[Saved entries]
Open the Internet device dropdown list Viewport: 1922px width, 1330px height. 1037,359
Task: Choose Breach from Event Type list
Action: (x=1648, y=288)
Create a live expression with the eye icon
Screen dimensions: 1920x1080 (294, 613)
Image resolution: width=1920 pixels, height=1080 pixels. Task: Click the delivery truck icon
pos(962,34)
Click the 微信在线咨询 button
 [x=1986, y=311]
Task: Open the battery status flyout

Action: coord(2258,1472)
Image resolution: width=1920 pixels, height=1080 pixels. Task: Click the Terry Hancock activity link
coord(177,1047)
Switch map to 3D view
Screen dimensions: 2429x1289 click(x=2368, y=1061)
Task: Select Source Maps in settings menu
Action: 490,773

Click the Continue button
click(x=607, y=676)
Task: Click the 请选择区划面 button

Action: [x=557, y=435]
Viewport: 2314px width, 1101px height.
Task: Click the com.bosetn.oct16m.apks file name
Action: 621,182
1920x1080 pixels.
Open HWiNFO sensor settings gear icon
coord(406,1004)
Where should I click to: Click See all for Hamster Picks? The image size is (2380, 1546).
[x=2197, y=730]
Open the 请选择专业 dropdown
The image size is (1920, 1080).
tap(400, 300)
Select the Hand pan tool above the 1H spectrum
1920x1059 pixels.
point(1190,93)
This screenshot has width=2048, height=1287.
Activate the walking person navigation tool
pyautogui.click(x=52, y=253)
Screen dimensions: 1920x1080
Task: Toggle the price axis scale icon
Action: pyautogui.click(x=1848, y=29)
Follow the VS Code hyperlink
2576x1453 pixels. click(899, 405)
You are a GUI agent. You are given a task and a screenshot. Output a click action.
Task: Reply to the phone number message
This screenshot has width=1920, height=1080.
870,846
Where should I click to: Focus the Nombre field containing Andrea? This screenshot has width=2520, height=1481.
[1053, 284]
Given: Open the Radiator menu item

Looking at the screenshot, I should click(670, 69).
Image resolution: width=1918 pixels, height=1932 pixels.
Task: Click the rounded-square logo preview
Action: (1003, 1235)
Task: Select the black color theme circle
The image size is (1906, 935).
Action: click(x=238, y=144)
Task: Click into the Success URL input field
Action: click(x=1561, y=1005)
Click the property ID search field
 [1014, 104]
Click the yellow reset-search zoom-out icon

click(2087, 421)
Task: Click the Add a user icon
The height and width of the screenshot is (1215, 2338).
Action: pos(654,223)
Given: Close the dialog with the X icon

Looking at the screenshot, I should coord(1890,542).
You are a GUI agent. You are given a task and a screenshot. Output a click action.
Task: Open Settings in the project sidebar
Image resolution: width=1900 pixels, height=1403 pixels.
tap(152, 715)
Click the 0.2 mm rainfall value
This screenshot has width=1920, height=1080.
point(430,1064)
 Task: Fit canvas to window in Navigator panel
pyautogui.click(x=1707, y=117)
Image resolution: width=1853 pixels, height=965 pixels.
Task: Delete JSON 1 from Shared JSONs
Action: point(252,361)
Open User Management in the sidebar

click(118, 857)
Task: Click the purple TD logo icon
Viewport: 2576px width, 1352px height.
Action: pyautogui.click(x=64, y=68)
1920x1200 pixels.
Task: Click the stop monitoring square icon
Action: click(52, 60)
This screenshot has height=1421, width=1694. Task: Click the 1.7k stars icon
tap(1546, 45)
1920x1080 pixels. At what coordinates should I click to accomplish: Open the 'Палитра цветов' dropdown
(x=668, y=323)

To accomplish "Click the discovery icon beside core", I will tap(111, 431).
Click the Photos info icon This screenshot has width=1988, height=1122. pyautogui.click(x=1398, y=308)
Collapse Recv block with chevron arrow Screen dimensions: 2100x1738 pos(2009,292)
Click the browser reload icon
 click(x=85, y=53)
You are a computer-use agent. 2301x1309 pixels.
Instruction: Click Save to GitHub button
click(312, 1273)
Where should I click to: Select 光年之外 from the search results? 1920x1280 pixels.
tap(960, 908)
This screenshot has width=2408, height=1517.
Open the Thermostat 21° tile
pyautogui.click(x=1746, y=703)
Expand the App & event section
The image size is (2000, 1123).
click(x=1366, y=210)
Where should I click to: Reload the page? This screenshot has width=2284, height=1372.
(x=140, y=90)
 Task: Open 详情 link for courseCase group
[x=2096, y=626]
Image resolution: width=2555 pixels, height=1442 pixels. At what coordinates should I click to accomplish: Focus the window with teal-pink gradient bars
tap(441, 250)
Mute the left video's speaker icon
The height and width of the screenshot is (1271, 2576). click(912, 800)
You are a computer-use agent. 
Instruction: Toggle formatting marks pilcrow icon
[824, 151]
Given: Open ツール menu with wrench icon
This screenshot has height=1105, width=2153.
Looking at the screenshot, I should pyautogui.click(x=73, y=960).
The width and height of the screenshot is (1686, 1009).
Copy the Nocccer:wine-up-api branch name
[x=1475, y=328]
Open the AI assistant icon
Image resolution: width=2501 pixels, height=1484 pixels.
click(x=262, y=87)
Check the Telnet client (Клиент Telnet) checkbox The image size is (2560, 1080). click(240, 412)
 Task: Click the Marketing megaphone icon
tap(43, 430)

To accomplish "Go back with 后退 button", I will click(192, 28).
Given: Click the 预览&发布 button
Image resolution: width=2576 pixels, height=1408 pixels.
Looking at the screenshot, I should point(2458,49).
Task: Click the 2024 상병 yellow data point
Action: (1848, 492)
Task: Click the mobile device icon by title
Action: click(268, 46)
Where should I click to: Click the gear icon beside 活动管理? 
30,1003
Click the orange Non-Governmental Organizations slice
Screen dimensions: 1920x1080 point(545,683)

HOW TO COMPLETE THIS TASK:
When the line containing "Task: Select the black color theme circle" is reached, include it and stop. Until then, output each line of the entries exactly as given, starting from the first.

WRITTEN ANSWER:
Open the Internet device dropdown list Viewport: 1922px width, 1330px height. 1037,359
Task: Choose Breach from Event Type list
Action: (x=1648, y=288)
Create a live expression with the eye icon
Screen dimensions: 1920x1080 (294, 613)
Image resolution: width=1920 pixels, height=1080 pixels. Task: Click the delivery truck icon
pos(962,34)
Click the 微信在线咨询 button
 [x=1986, y=311]
Task: Open the battery status flyout

Action: coord(2258,1472)
Image resolution: width=1920 pixels, height=1080 pixels. Task: Click the Terry Hancock activity link
coord(177,1047)
Switch map to 3D view
Screen dimensions: 2429x1289 click(x=2368, y=1061)
Task: Select Source Maps in settings menu
Action: 490,773

Click the Continue button
click(x=607, y=676)
Task: Click the 请选择区划面 button

Action: [x=557, y=435]
Viewport: 2314px width, 1101px height.
Task: Click the com.bosetn.oct16m.apks file name
Action: 621,182
1920x1080 pixels.
Open HWiNFO sensor settings gear icon
coord(406,1004)
Where should I click to: Click See all for Hamster Picks? The image size is (2380, 1546).
[x=2197, y=730]
Open the 请选择专业 dropdown
The image size is (1920, 1080).
tap(400, 300)
Select the Hand pan tool above the 1H spectrum
1920x1059 pixels.
point(1190,93)
This screenshot has width=2048, height=1287.
Activate the walking person navigation tool
pyautogui.click(x=52, y=253)
Screen dimensions: 1920x1080
Task: Toggle the price axis scale icon
Action: pyautogui.click(x=1848, y=29)
Follow the VS Code hyperlink
2576x1453 pixels. click(899, 405)
You are a GUI agent. You are given a task and a screenshot. Output a click action.
Task: Reply to the phone number message
This screenshot has width=1920, height=1080.
870,846
Where should I click to: Focus the Nombre field containing Andrea? This screenshot has width=2520, height=1481.
[1053, 284]
Given: Open the Radiator menu item

Looking at the screenshot, I should click(670, 69).
Image resolution: width=1918 pixels, height=1932 pixels.
Task: Click the rounded-square logo preview
Action: (1003, 1235)
Task: Select the black color theme circle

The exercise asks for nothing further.